(Records for pointing to text and elements)
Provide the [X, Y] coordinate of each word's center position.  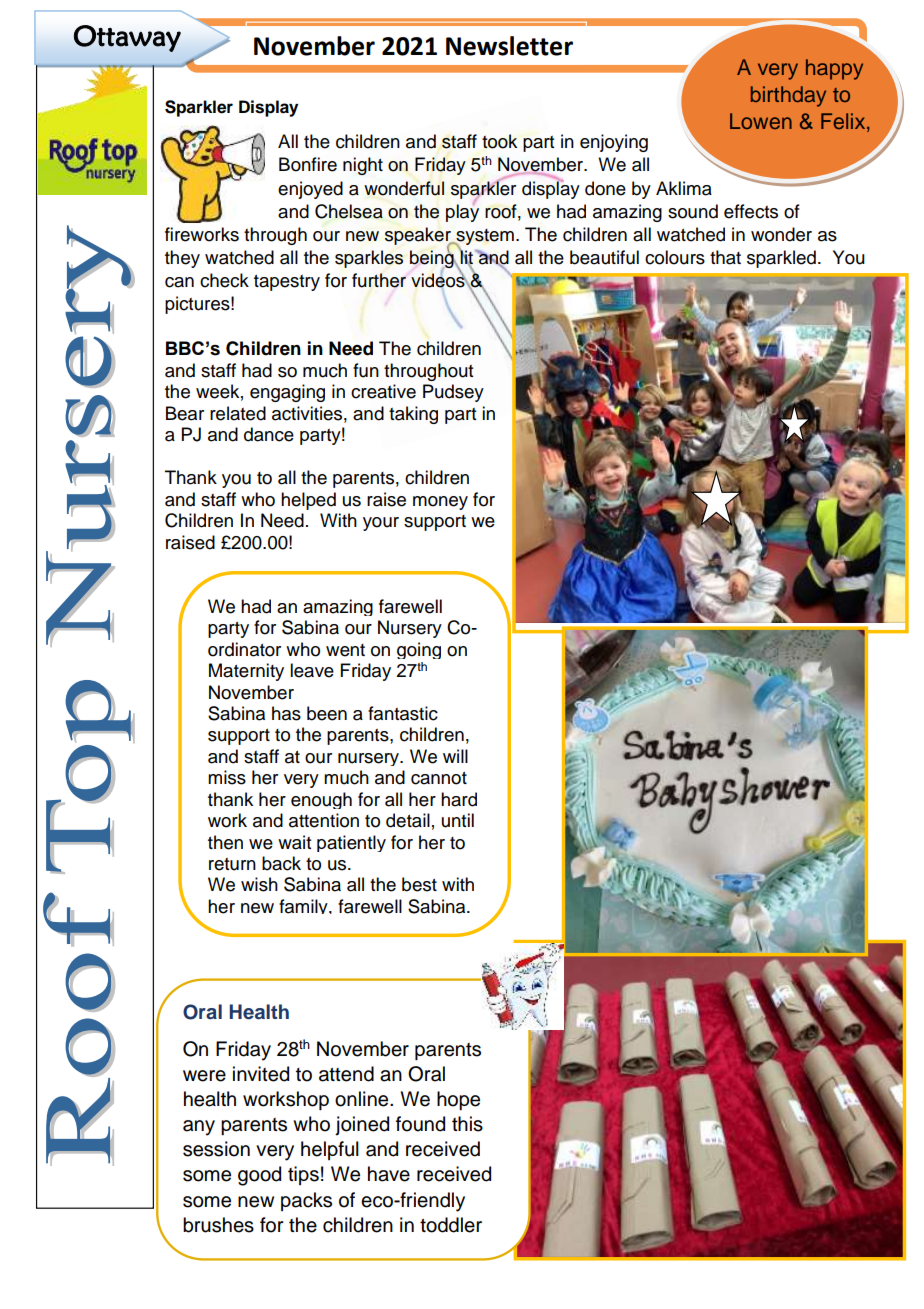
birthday [788, 96]
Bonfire [308, 164]
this [467, 1124]
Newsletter [509, 46]
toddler [451, 1225]
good [259, 1176]
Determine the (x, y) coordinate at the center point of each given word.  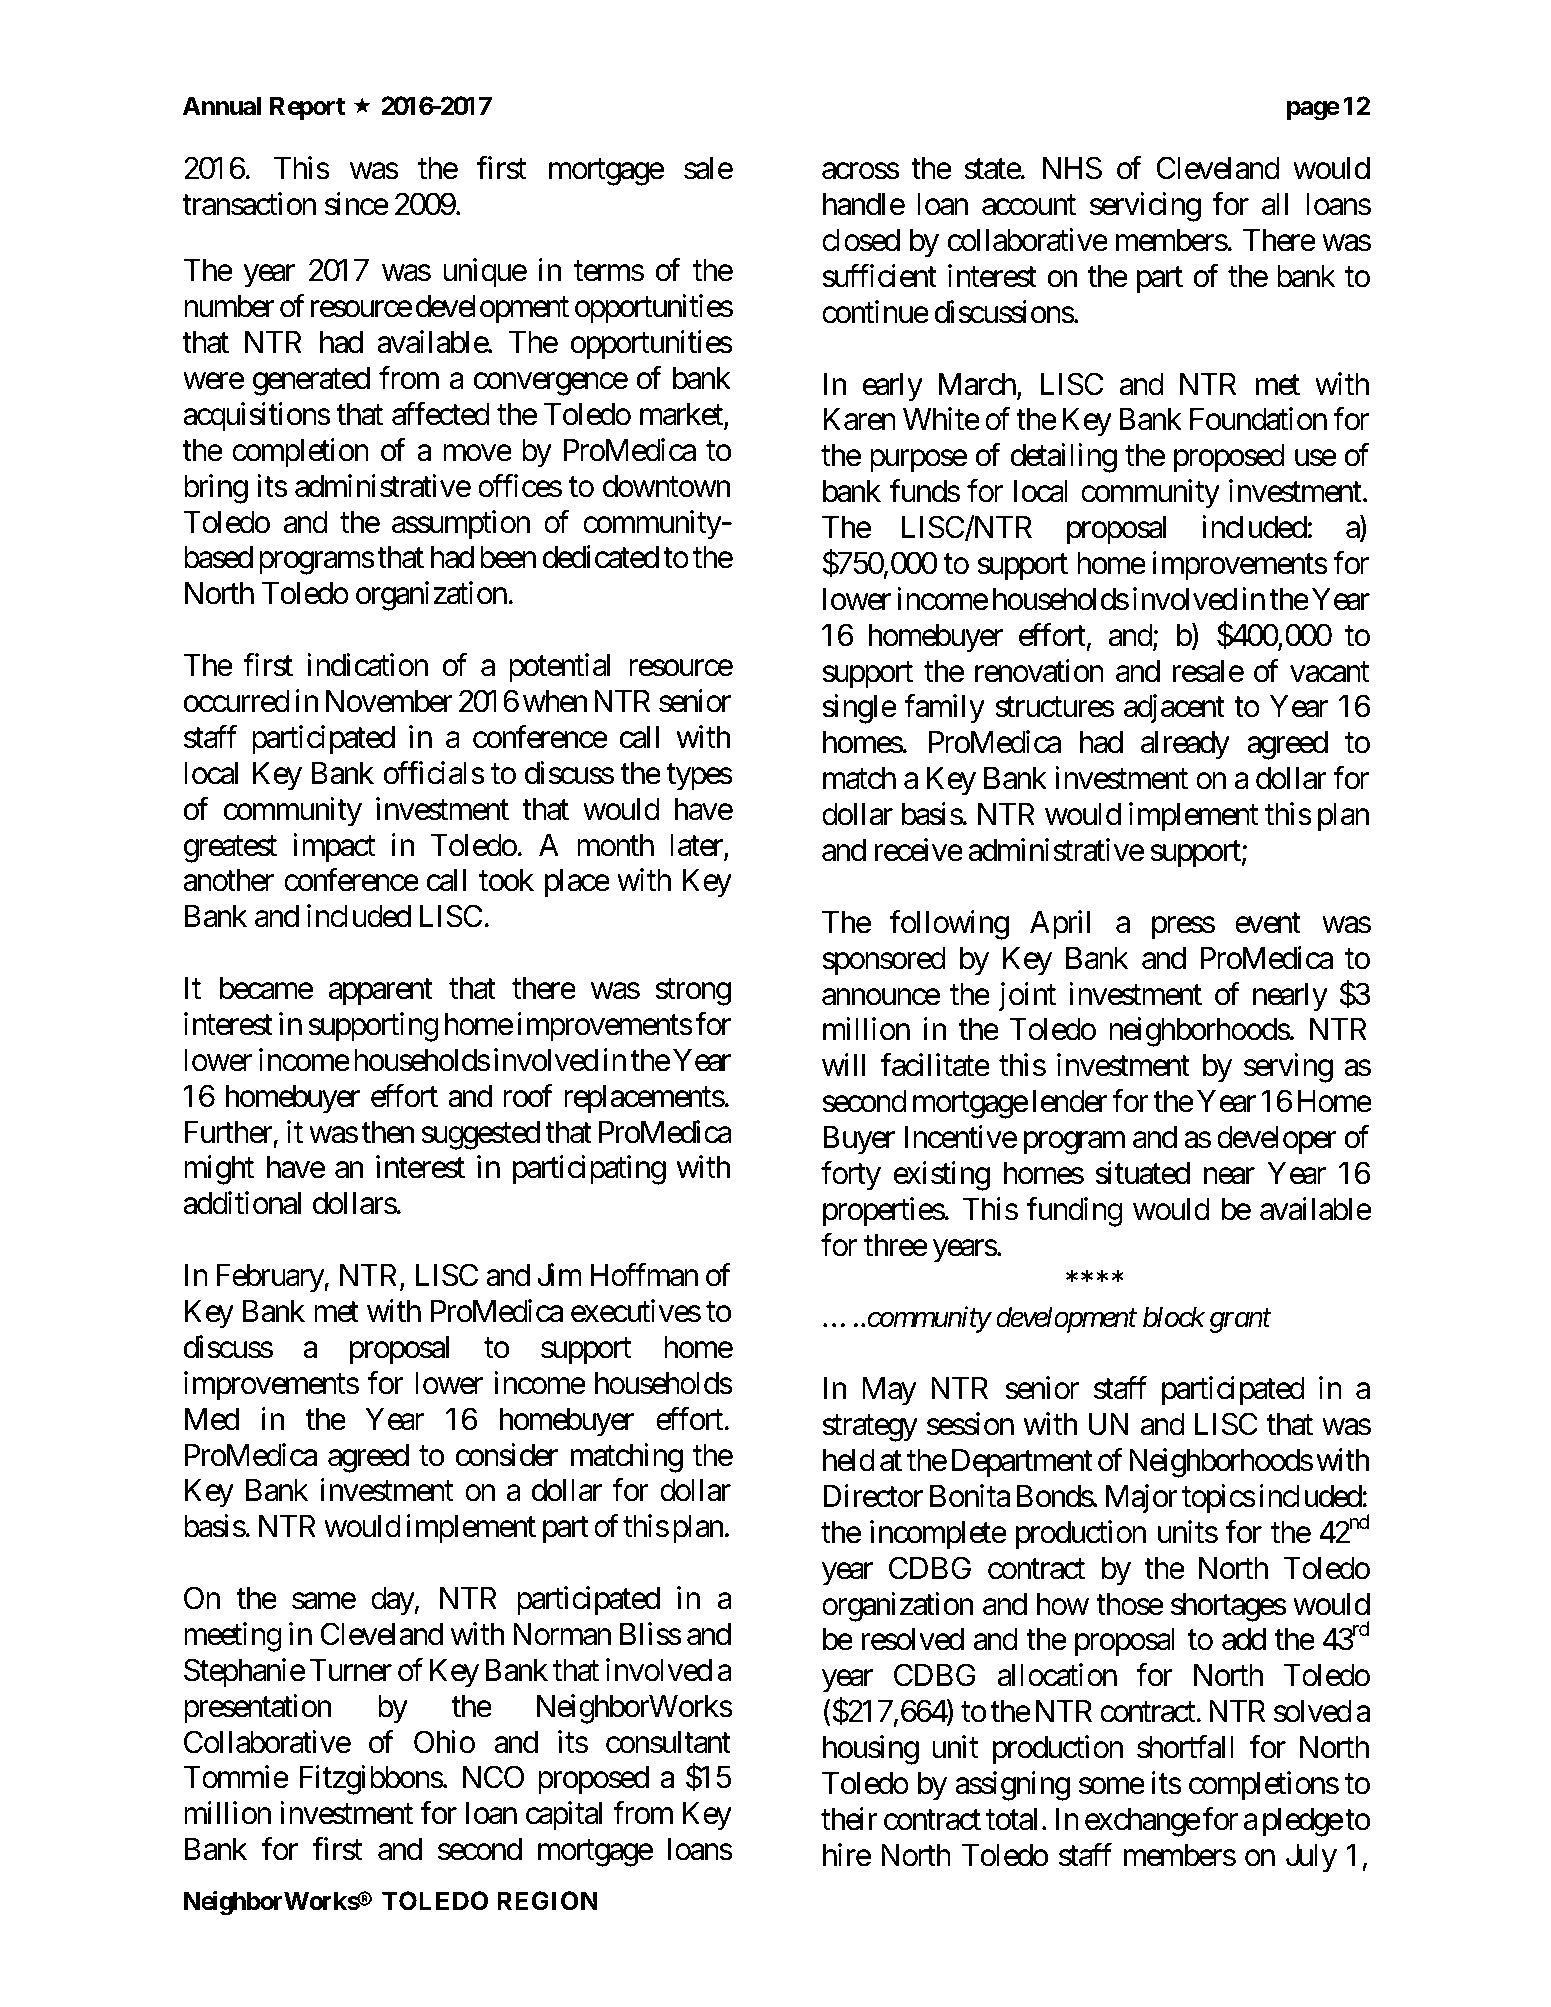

_Goal:_ Output every line of the records above as a Markdown table with the columns "Row" and "Line." Number the rows in order and skip any blank lines. Leave the pictures out of the answer.

_Complete response:_
| Row | Line |
|---|---|
| 1 | Provide the [X, Y] coordinate of each word's center position.   |
| 2 | birthday [788, 96] |
| 3 | Bonfire [308, 164] |
| 4 | this [467, 1124] |
| 5 | Newsletter [509, 46] |
| 6 | toddler [451, 1225] |
| 7 | good [259, 1176] |
| 8 | Determine the (x, y) coordinate at the center point of each given word.   |